Рядом с ним Анна Тимофеевна казалась сотканной из энергии и изобретательности. Всеми силами старалась она ободрить его то веселым тоном, то возбуждением соревнования, рассказывая о каком-нибудь более деятельном помещике, то чуть не насильно отправляя его в степь, на охоту, или на ток, где тянулась вялая работа. Ничего не помогало. Из него бесповоротно вырабатывался тип землевладельца, лишенного каких-либо стремлений. "Авось" и "как люди, так и я" - единственные заповеди, которых он придерживался.

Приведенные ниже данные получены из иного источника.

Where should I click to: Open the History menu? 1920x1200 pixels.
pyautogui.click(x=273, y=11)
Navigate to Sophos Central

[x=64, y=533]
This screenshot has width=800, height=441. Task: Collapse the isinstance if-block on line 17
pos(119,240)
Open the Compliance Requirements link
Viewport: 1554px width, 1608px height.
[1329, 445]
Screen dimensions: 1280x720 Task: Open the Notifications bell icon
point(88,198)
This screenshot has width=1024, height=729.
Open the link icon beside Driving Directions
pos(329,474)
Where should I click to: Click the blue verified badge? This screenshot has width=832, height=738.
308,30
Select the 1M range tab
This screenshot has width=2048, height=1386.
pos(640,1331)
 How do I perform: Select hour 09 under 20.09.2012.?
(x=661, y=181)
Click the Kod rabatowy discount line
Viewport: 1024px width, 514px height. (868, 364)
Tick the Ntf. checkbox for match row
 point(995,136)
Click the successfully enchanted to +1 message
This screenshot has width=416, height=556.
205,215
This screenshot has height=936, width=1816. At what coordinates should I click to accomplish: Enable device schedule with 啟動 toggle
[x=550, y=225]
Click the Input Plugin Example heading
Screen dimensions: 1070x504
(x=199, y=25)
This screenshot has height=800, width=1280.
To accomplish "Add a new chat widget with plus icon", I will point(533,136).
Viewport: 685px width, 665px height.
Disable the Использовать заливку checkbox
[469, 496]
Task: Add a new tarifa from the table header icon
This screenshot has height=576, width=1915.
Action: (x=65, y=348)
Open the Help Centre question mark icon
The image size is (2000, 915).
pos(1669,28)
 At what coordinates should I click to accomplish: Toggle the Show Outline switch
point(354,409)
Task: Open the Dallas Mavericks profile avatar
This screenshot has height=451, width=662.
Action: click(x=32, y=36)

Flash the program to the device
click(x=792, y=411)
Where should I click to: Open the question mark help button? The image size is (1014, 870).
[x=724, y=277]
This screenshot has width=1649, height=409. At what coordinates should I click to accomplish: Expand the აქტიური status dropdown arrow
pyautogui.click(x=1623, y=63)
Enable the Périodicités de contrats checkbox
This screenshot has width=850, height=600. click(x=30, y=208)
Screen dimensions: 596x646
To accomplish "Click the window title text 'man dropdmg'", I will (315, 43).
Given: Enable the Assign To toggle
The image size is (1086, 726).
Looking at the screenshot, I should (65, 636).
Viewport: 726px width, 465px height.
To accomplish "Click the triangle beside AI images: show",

В конце концов он даже начал иронизировать над ее горячностью, посмеивался, если она рискнет произнести какое-нибудь вычитанное словечко. Стоило ей на один шаг выступить из границ той пошлости, в которую погрязло его существование, как он улыбался и непременно отвечал:
- Ого! Скажите пожалуйста!
Ее энергия начинала давить его. В нем развился антипатичный дух противоречий. Что бы она ни посоветовала, он поступал наоборот. Всякое ее стремление он старался охладить или насмешкой, или равнодушием, часто даже утрированным.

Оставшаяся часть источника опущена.